Records section start

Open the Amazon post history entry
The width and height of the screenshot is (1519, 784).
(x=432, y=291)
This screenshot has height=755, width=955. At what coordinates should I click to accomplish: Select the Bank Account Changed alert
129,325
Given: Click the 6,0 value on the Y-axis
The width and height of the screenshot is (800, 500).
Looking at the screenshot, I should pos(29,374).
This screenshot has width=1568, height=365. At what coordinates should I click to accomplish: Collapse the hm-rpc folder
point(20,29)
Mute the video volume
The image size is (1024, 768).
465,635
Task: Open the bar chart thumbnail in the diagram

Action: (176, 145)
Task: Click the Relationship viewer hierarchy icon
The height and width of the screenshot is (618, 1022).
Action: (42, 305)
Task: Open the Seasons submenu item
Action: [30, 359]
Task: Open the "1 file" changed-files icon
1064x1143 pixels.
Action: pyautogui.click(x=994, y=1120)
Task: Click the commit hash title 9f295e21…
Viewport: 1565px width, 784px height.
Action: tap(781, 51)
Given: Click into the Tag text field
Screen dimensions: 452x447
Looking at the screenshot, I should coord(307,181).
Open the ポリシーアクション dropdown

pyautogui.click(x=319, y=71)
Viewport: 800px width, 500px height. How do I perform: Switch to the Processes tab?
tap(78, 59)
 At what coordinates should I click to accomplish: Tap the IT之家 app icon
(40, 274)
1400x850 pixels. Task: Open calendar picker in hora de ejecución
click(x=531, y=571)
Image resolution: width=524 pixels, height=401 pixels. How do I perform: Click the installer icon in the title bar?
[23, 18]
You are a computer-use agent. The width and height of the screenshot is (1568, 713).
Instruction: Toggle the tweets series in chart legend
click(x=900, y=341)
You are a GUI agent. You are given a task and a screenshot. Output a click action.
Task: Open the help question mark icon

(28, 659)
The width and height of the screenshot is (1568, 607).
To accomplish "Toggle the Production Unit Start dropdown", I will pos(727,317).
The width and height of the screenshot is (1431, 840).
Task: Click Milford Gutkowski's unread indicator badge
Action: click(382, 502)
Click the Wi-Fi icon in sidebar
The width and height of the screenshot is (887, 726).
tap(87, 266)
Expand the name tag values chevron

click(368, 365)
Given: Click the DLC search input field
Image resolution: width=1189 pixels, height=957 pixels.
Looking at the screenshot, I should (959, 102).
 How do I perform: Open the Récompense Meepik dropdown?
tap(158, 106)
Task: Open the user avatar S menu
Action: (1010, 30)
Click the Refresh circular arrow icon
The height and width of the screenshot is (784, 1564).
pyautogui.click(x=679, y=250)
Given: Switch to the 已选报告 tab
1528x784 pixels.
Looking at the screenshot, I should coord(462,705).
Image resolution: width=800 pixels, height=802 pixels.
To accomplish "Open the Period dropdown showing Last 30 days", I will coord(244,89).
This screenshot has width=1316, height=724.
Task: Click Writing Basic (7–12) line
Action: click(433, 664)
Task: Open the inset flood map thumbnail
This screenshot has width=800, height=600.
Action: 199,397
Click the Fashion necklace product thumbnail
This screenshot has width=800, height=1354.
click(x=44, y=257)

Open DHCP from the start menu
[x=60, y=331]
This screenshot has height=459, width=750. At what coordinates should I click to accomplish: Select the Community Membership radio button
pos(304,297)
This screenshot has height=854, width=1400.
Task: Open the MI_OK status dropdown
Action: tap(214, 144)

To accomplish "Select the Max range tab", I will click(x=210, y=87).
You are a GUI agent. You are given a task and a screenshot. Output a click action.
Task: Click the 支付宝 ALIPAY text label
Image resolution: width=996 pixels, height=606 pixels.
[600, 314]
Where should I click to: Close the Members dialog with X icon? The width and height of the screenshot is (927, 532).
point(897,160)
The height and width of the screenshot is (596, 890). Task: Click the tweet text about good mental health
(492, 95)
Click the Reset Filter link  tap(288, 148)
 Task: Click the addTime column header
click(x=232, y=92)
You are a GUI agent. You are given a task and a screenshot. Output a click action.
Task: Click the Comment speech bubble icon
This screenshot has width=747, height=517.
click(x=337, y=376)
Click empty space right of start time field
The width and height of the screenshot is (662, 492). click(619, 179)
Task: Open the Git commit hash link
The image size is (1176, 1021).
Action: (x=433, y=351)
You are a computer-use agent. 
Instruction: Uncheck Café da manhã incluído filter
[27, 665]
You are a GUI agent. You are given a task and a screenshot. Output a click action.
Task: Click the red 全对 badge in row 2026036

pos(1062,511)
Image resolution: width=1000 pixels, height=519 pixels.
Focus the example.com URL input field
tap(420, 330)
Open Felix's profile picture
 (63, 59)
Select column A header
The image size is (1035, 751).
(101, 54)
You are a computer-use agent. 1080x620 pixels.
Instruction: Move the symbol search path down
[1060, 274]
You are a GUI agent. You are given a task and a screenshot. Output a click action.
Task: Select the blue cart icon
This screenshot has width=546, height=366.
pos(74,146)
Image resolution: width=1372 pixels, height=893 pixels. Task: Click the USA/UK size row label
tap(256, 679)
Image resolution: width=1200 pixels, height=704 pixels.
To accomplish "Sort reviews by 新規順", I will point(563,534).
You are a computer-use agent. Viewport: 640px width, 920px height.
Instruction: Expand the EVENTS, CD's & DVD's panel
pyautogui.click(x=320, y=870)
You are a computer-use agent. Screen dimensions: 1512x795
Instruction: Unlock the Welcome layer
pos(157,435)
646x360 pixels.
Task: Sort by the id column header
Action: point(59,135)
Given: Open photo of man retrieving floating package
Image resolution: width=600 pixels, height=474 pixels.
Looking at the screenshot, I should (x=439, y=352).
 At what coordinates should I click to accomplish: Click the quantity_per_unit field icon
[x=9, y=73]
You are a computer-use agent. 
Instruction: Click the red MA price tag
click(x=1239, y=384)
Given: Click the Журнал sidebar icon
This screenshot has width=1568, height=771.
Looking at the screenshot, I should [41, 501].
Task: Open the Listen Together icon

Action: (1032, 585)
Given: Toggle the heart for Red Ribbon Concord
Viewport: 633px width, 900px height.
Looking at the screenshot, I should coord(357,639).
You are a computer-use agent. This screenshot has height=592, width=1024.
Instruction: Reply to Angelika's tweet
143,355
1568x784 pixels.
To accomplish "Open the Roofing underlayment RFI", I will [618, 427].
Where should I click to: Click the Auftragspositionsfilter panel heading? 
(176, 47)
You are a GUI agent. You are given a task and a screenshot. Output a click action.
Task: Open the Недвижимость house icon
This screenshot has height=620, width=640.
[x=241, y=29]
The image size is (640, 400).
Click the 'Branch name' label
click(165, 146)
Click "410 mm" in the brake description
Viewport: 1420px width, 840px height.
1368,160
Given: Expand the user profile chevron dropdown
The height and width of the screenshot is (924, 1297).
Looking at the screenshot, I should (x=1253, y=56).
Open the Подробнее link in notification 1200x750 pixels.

Records section end

* Your objective
An exact transcription of every record above is required.

* Answer space
Open the Amazon post history entry
The width and height of the screenshot is (1519, 784).
(x=432, y=291)
This screenshot has height=755, width=955. At what coordinates should I click to accomplish: Select the Bank Account Changed alert
129,325
Given: Click the 6,0 value on the Y-axis
The width and height of the screenshot is (800, 500).
Looking at the screenshot, I should pos(29,374).
This screenshot has width=1568, height=365. At what coordinates should I click to accomplish: Collapse the hm-rpc folder
point(20,29)
Mute the video volume
The image size is (1024, 768).
465,635
Task: Open the bar chart thumbnail in the diagram

Action: (176, 145)
Task: Click the Relationship viewer hierarchy icon
The height and width of the screenshot is (618, 1022).
Action: (42, 305)
Task: Open the Seasons submenu item
Action: [30, 359]
Task: Open the "1 file" changed-files icon
1064x1143 pixels.
Action: pyautogui.click(x=994, y=1120)
Task: Click the commit hash title 9f295e21…
Viewport: 1565px width, 784px height.
Action: tap(781, 51)
Given: Click into the Tag text field
Screen dimensions: 452x447
Looking at the screenshot, I should coord(307,181).
Open the ポリシーアクション dropdown

pyautogui.click(x=319, y=71)
Viewport: 800px width, 500px height. How do I perform: Switch to the Processes tab?
tap(78, 59)
 At what coordinates should I click to accomplish: Tap the IT之家 app icon
(40, 274)
1400x850 pixels. Task: Open calendar picker in hora de ejecución
click(x=531, y=571)
Image resolution: width=524 pixels, height=401 pixels. How do I perform: Click the installer icon in the title bar?
[23, 18]
You are a computer-use agent. The width and height of the screenshot is (1568, 713).
Instruction: Toggle the tweets series in chart legend
click(x=900, y=341)
You are a GUI agent. You are given a task and a screenshot. Output a click action.
Task: Open the help question mark icon

(28, 659)
The width and height of the screenshot is (1568, 607).
To accomplish "Toggle the Production Unit Start dropdown", I will pos(727,317).
The width and height of the screenshot is (1431, 840).
Task: Click Milford Gutkowski's unread indicator badge
Action: click(382, 502)
Click the Wi-Fi icon in sidebar
The width and height of the screenshot is (887, 726).
tap(87, 266)
Expand the name tag values chevron

click(368, 365)
Given: Click the DLC search input field
Image resolution: width=1189 pixels, height=957 pixels.
Looking at the screenshot, I should (959, 102).
 How do I perform: Open the Récompense Meepik dropdown?
tap(158, 106)
Task: Open the user avatar S menu
Action: (1010, 30)
Click the Refresh circular arrow icon
The height and width of the screenshot is (784, 1564).
pyautogui.click(x=679, y=250)
Given: Switch to the 已选报告 tab
1528x784 pixels.
Looking at the screenshot, I should coord(462,705).
Image resolution: width=800 pixels, height=802 pixels.
To accomplish "Open the Period dropdown showing Last 30 days", I will coord(244,89).
This screenshot has width=1316, height=724.
Task: Click Writing Basic (7–12) line
Action: click(433, 664)
Task: Open the inset flood map thumbnail
This screenshot has width=800, height=600.
Action: 199,397
Click the Fashion necklace product thumbnail
This screenshot has width=800, height=1354.
click(x=44, y=257)

Open DHCP from the start menu
[x=60, y=331]
This screenshot has height=459, width=750. At what coordinates should I click to accomplish: Select the Community Membership radio button
pos(304,297)
This screenshot has height=854, width=1400.
Task: Open the MI_OK status dropdown
Action: tap(214, 144)

To accomplish "Select the Max range tab", I will click(x=210, y=87).
You are a GUI agent. You are given a task and a screenshot. Output a click action.
Task: Click the 支付宝 ALIPAY text label
Image resolution: width=996 pixels, height=606 pixels.
[600, 314]
Where should I click to: Close the Members dialog with X icon? The width and height of the screenshot is (927, 532).
point(897,160)
The height and width of the screenshot is (596, 890). Task: Click the tweet text about good mental health
(492, 95)
Click the Reset Filter link  tap(288, 148)
 Task: Click the addTime column header
click(x=232, y=92)
You are a GUI agent. You are given a task and a screenshot. Output a click action.
Task: Click the Comment speech bubble icon
This screenshot has width=747, height=517.
click(x=337, y=376)
Click empty space right of start time field
The width and height of the screenshot is (662, 492). click(619, 179)
Task: Open the Git commit hash link
The image size is (1176, 1021).
Action: (x=433, y=351)
You are a computer-use agent. 
Instruction: Uncheck Café da manhã incluído filter
[27, 665]
You are a GUI agent. You are given a task and a screenshot. Output a click action.
Task: Click the red 全对 badge in row 2026036

pos(1062,511)
Image resolution: width=1000 pixels, height=519 pixels.
Focus the example.com URL input field
tap(420, 330)
Open Felix's profile picture
 (63, 59)
Select column A header
The image size is (1035, 751).
(101, 54)
You are a computer-use agent. 1080x620 pixels.
Instruction: Move the symbol search path down
[1060, 274]
You are a GUI agent. You are given a task and a screenshot. Output a click action.
Task: Select the blue cart icon
This screenshot has width=546, height=366.
pos(74,146)
Image resolution: width=1372 pixels, height=893 pixels. Task: Click the USA/UK size row label
tap(256, 679)
Image resolution: width=1200 pixels, height=704 pixels.
To accomplish "Sort reviews by 新規順", I will point(563,534).
You are a computer-use agent. Viewport: 640px width, 920px height.
Instruction: Expand the EVENTS, CD's & DVD's panel
pyautogui.click(x=320, y=870)
You are a computer-use agent. Screen dimensions: 1512x795
Instruction: Unlock the Welcome layer
pos(157,435)
646x360 pixels.
Task: Sort by the id column header
Action: point(59,135)
Given: Open photo of man retrieving floating package
Image resolution: width=600 pixels, height=474 pixels.
Looking at the screenshot, I should (x=439, y=352).
 At what coordinates should I click to accomplish: Click the quantity_per_unit field icon
[x=9, y=73]
You are a computer-use agent. 
Instruction: Click the red MA price tag
click(x=1239, y=384)
Given: Click the Журнал sidebar icon
This screenshot has width=1568, height=771.
Looking at the screenshot, I should [41, 501].
Task: Open the Listen Together icon

Action: (1032, 585)
Given: Toggle the heart for Red Ribbon Concord
Viewport: 633px width, 900px height.
Looking at the screenshot, I should coord(357,639).
You are a computer-use agent. This screenshot has height=592, width=1024.
Instruction: Reply to Angelika's tweet
143,355
1568x784 pixels.
To accomplish "Open the Roofing underlayment RFI", I will [618, 427].
Where should I click to: Click the Auftragspositionsfilter panel heading? 
(176, 47)
You are a GUI agent. You are given a task and a screenshot. Output a click action.
Task: Open the Недвижимость house icon
This screenshot has height=620, width=640.
[x=241, y=29]
The image size is (640, 400).
Click the 'Branch name' label
click(165, 146)
Click "410 mm" in the brake description
Viewport: 1420px width, 840px height.
1368,160
Given: Expand the user profile chevron dropdown
The height and width of the screenshot is (924, 1297).
Looking at the screenshot, I should (x=1253, y=56).
Open the Подробнее link in notification 1200x750 pixels.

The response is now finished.